Paul is giving answers in a reasonably systematic way to various questions put to him by the Church. The specific issue here concerns marriage and virginity. The context, like that of the Gospels is eschatological and apocalyptic: v.29. ho kairos sunestalmenos estin – “time has been shortened” – tempus abbreviatum est. Again, v.31b. paragei yar to scheema tou kosmou toutou – “the outward form of this world is passing away” – praeterit enim figura huius mundi.[10] As for Jesus, so for Paul, the eschaton relativises all worldly and merely human relationships and routines. In the context of kairos - the “now of salvation” and the presence of the Lord’s grace, Paul’s obvious preference is for celibacy or virginity: “Indeed, I wish everyone to be as I am, but each has a particular gift from God, one of one kind and one of another” - v.7. We also note his opening phrase: theloo de humas amerimnous einai - “I wish you to be without cares” – v.32. His sharp contrasts between unmarried or virgin and the married, which he exemplifies according to both genders makes this evident:

An unmarried man is anxious – merimna - about the things of the Lord, how he may please God –v.32b.

An unmarried woman or virgin is anxious – merimna - about the things of the Lord, so that she may be holy in body and spirit – v.34b.

But a married man is anxious about the things of the world, how he may please his wife, and he is divided – memeristai - vv.33-34a.
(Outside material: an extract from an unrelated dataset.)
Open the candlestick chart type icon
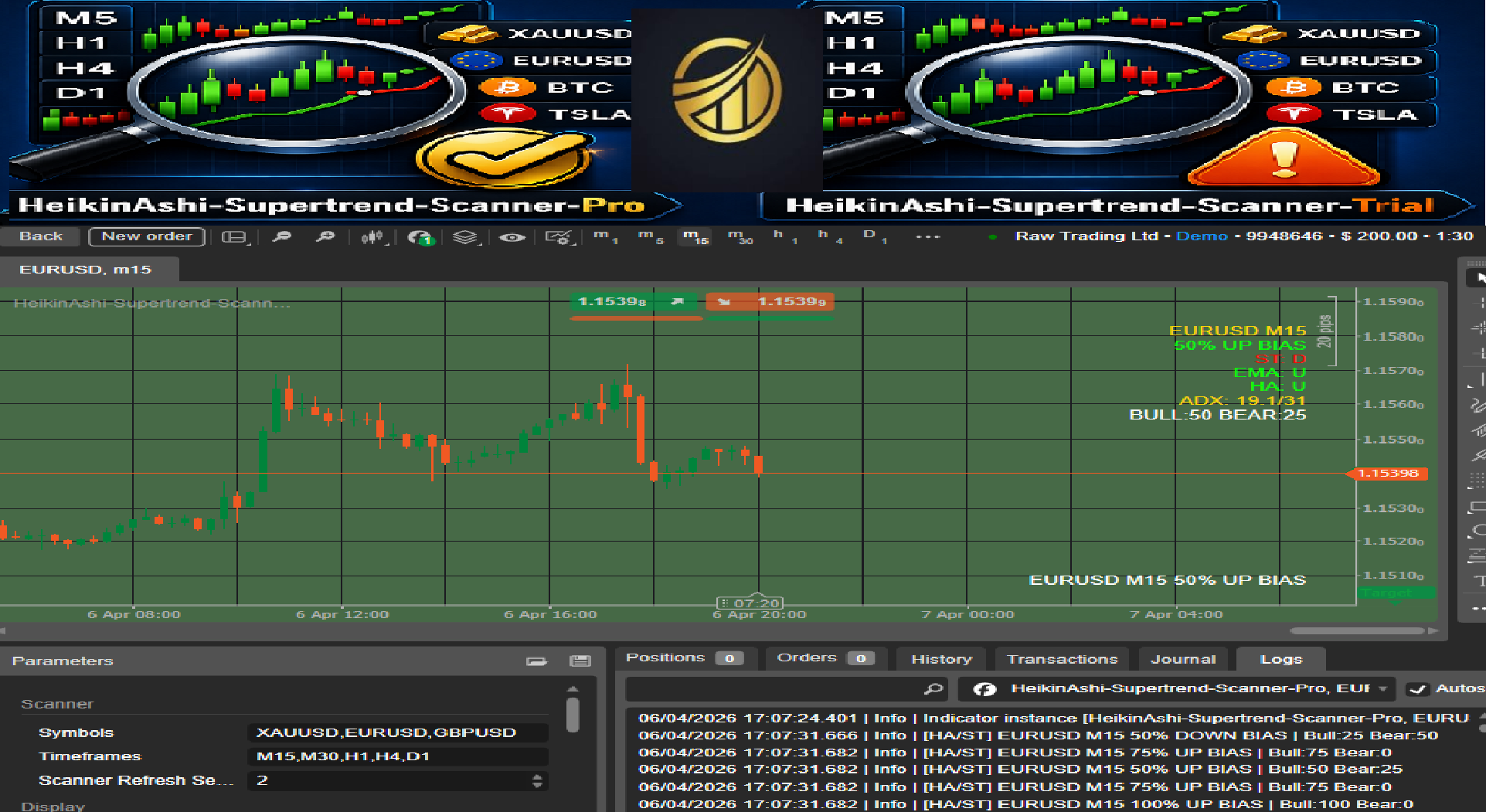1486x812 pixels. click(x=372, y=237)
A married woman, on the other hand, is anxious about the things of the world, how she may please her husband.

3. Pastoral Letters – Unius Uxoris Vir

The phrase, unius uxoris vir, - “a husband of one wife” - frequently is found in early canonical legislation and in early patristic witnesses to the Catholic Church’s universal praxis of clerical continence. Unius Uxoris Vir is a consecrated phrase, a stereotypical expression. It comes from the corpus of the Pastoral Letters. Its significance as the basis for the Church’s developing trajectory of celibacy among higher clerics Ignace de la Potterie, S.J., a well-known biblical scholar, was the first to recognise. De la Potterie’s argument forms the basis of what follows.[11] The texts examined so far, de la Potterie argues, could refer to any disciple of Jesus.[12] But are there any which are more specific? Does anything in the canonical writings specifically relate celibacy and ministry? The texts in question come from the Pastoral Letters The first refers to episcopoi: 1 Tim 3,2; the second, to presbyteroi: Tit 1,6; the third, to deacons: 1 Tim 3,12. There is also a fourth text: 1 Tim 5,14: - unius viri uxor – “a wife of one husband.” This is a feminine complement of the other three. It refers to the special order of widows which exercised a ministry in the early Church. These texts need to be interpreted within the context of 2 Cor 11,2 and Eph 5, 22-32.

This saying is trustworthy: whoever aspires to the office of bishop desires a noble task. Therefore, a bishop must be irreproachable, married only once – mias kunaikos andra – unius uxoris virum, temperate, self-controlled, decent, hospitable, able to teach, not a drunkard, not aggressive, but gentle, not contentious, not a lover of money. He must manage his own household well, keeping his children under control with perfect dignity; for if a man does not know how to manage his own household, how can he take care of the Church of God? [1 Tim 3,1-6].